<<<<

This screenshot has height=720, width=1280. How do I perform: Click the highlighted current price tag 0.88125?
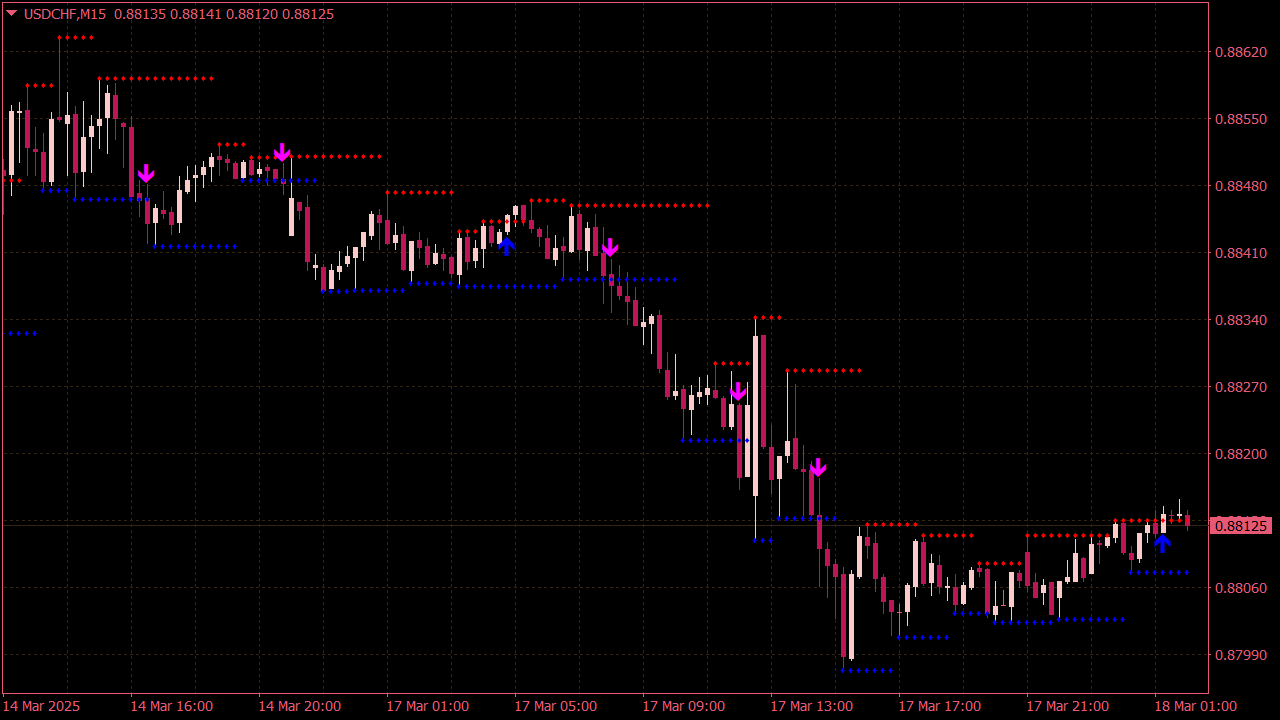tap(1240, 526)
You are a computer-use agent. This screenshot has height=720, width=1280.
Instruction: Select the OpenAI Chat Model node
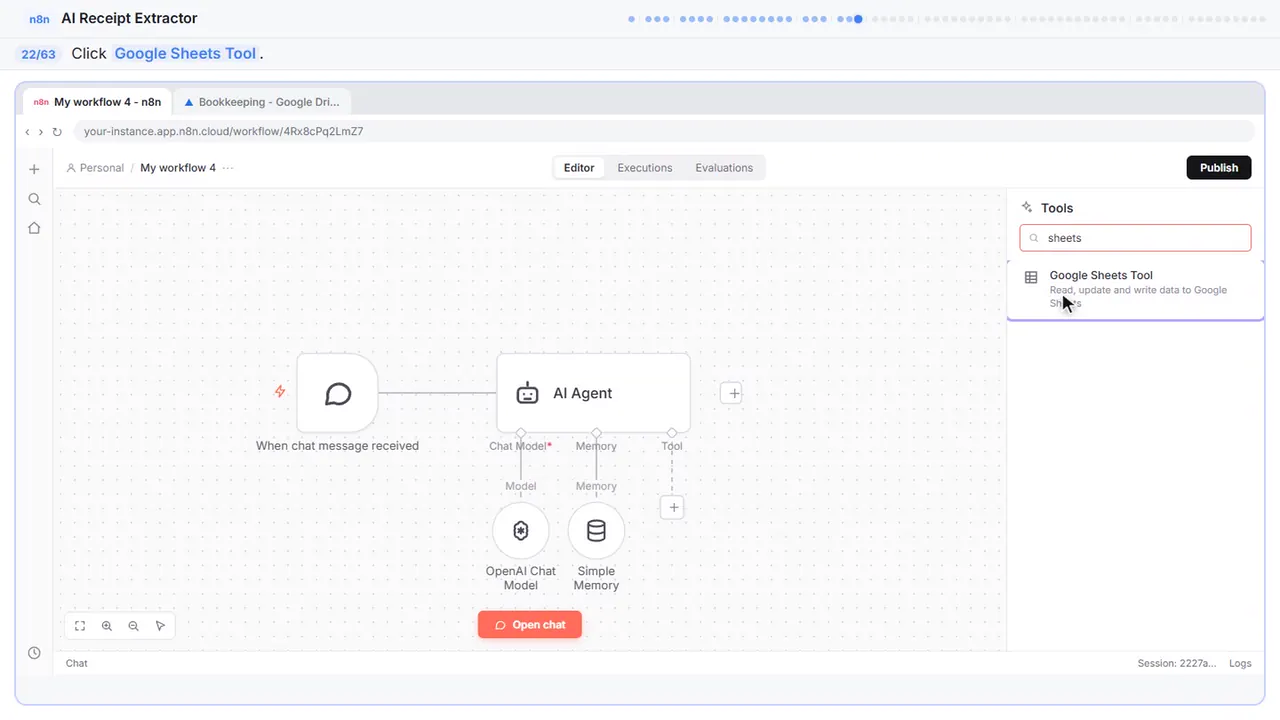click(x=521, y=531)
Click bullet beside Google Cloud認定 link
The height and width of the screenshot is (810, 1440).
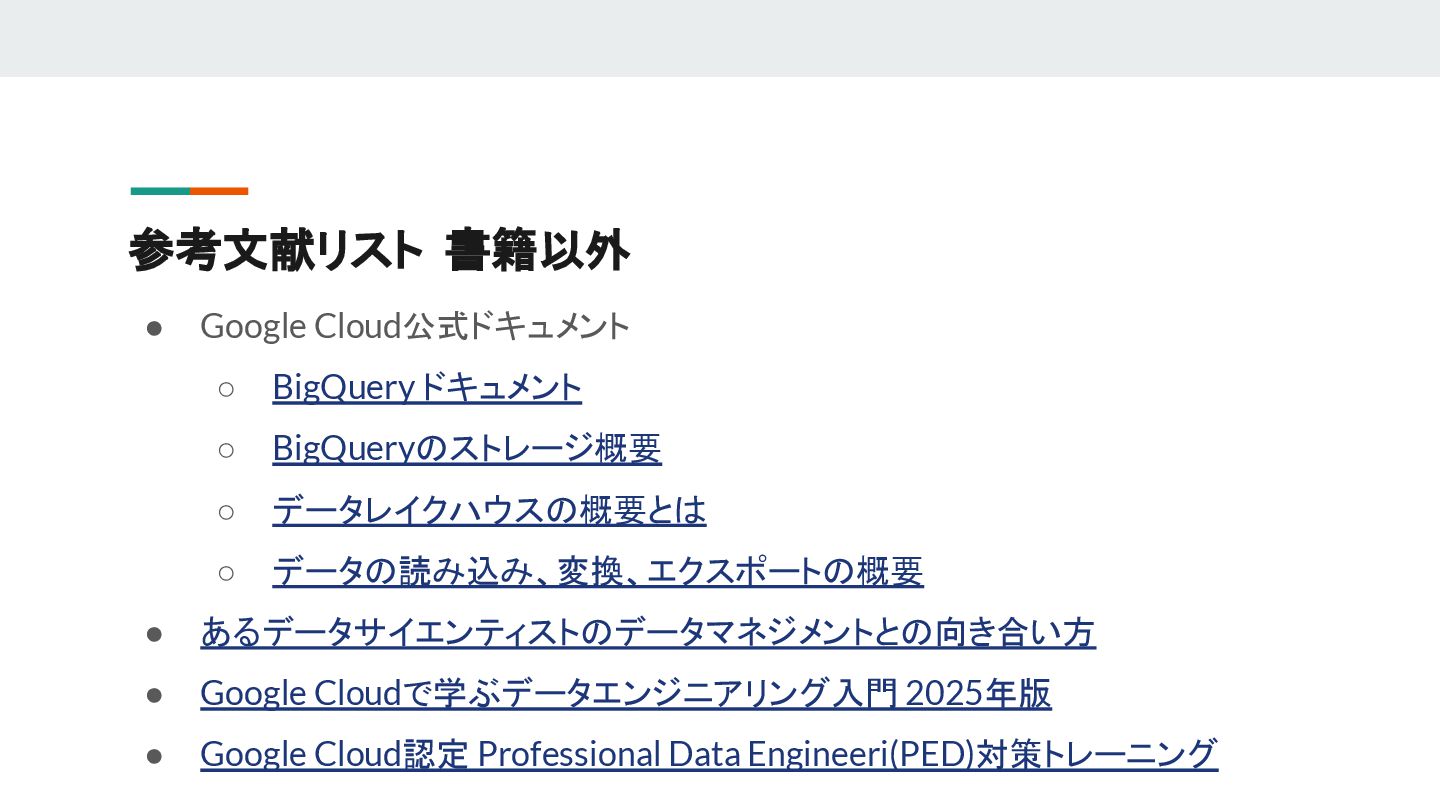pos(154,756)
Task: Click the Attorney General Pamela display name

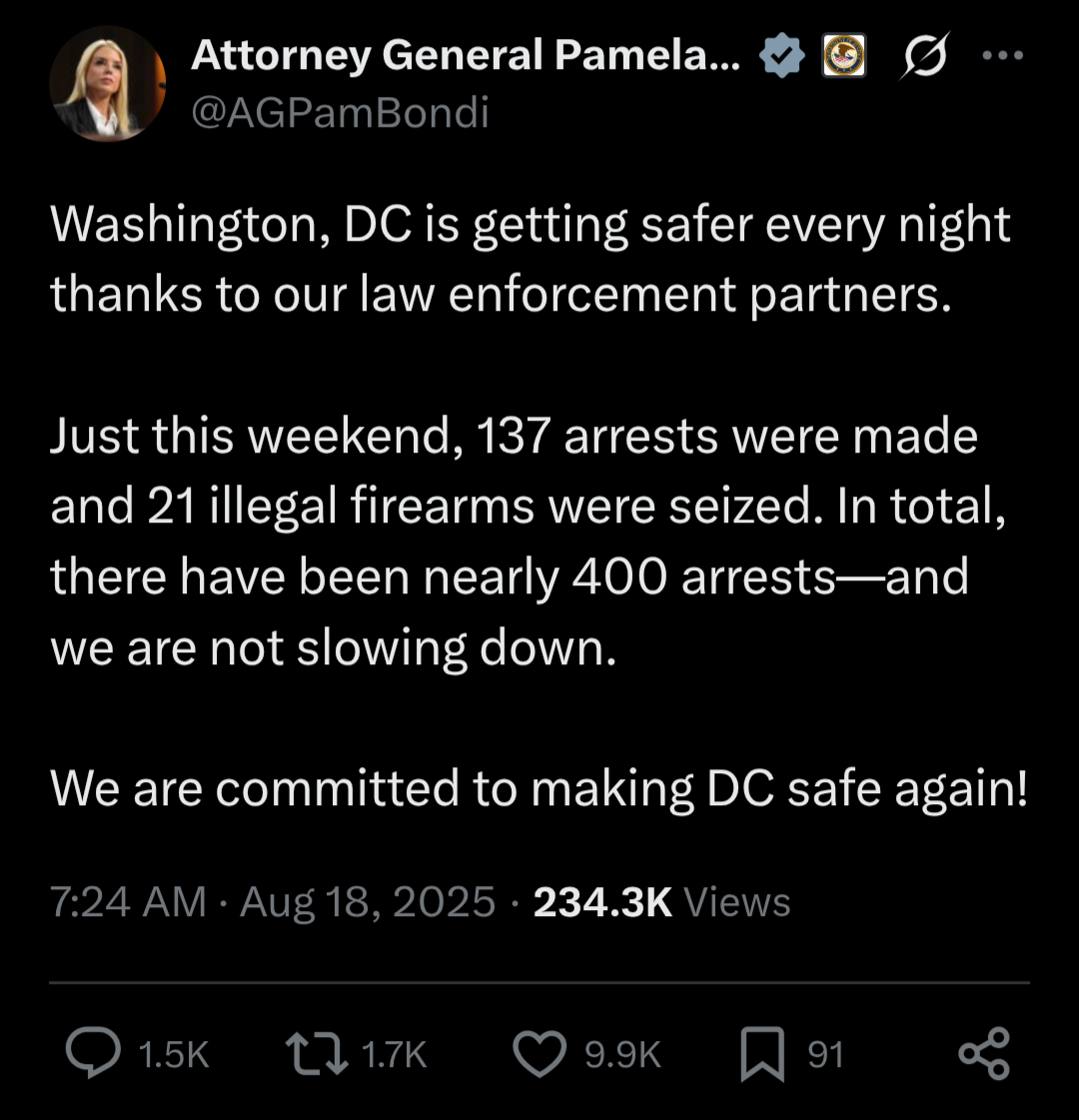Action: click(x=465, y=57)
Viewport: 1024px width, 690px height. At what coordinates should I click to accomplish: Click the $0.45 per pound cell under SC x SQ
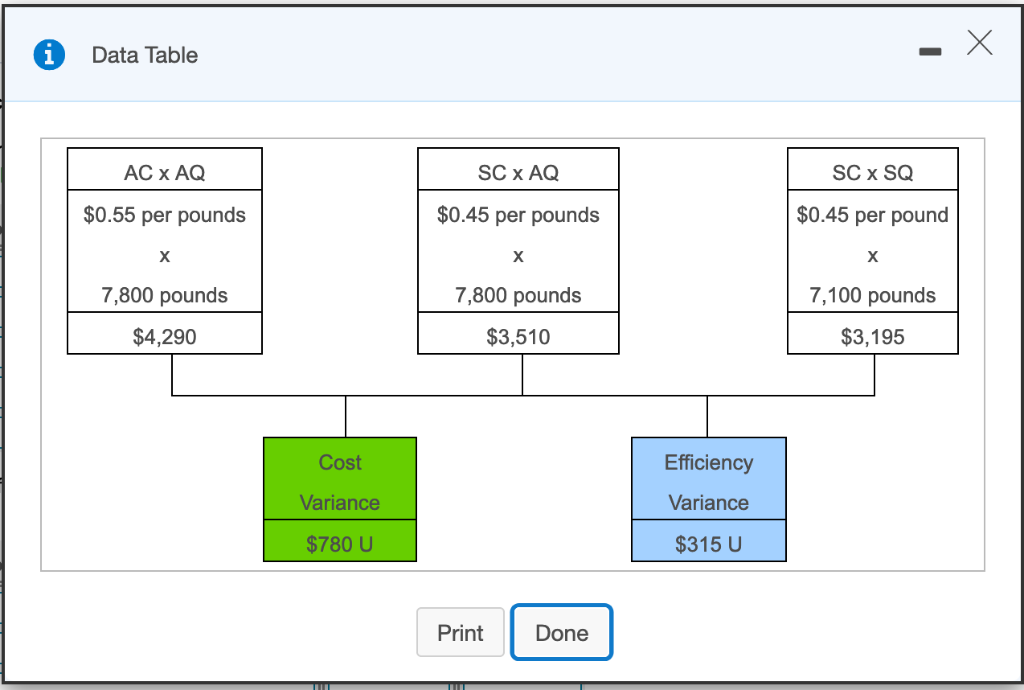click(x=872, y=215)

>>>>

→ **What the task asks**
Quote the text of all five records above word for word, leaving out the pictures.

→ **Worked solution**
This screenshot has height=720, width=1280. How do I perform: Click the highlighted current price tag 0.88125?
tap(1240, 526)
You are a computer-use agent. This screenshot has height=720, width=1280.
Instruction: Select the OpenAI Chat Model node
click(x=521, y=531)
Click bullet beside Google Cloud認定 link
The height and width of the screenshot is (810, 1440).
pos(154,756)
Task: Click the Attorney General Pamela display name

Action: click(x=465, y=57)
Viewport: 1024px width, 690px height. At what coordinates should I click to accomplish: Click the $0.45 per pound cell under SC x SQ
click(x=872, y=215)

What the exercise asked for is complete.